Andererseits erzielten Mitglieder der Schwarzen- und Frauenbewegung, viele davon in der Linkspartei PSOL organisiert, Achtungserfolge. Die meisten von Präsident Temers Ministern und Senatoren wurden an den Urnen abgestraft. Die großen Verlierer der Polarisierung zwischen Bolsonaro und der PT sind die bürgerlichen Traditionsparteien, allen voran die rechtsliberalen »Sozialdemokraten« der PSDB. Schließlich blieben fast 30 Millionen Brasilianer*innen trotz Wahlpflicht den Urnen fern, weitere 10 Millionen stimmten »ungültig«.

Der erfahrene Drittplatzierte, Lulas Ex-Minister Ciro Gomes, hat wie Guilherme Boulos von der PSOL bereits Haddad seine Unterstützung zugesagt. Auch die von Frauen angeführten Massenproteste gegen Bolsonaro, die zuletzt Hunderttausende auf die Straßen brachten, werden weitergehen.

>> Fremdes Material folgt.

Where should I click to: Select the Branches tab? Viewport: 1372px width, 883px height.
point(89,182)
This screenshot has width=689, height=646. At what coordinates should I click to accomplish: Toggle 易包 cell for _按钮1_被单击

Die neue Front wird nun zwischen Brasiliens überzeugten und noch zu überzeugenden Demokrat*innen und dem rassistischen, homophoben Frauenverächter Bolsonaro verlaufen. An der Spitze eines breiten linksliberalen Bündnisses hat Fernando Haddad durchaus das Zeug, durch einen sachlichen Wahlkampf gegen die Hassprediger von rechts weit ins bürgerlich-liberale Zentrum hineinzuwirken. Er muss viele PT-Skeptiker*innen aus der Mittelschicht (zurück-)gewinnen, aber auch aus den Armenvierteln, wo mittlerweile konservative Pfingstkirchler den Ton angeben, ohne die Dauerpolarisierung der letzten vier Jahren noch zu vertiefen. Dem vormals erfolgreichen Bildungsminister und kompromissbereiten Bürgermeister São Paulos ist das durchaus zuzutrauen. So könnte die Arbeiterpartei doch noch ihren fünften Wahlsieg in Folge einfahren - und einen faschistischen Neoliberalismus des 21. Jahrhunderts verhindern.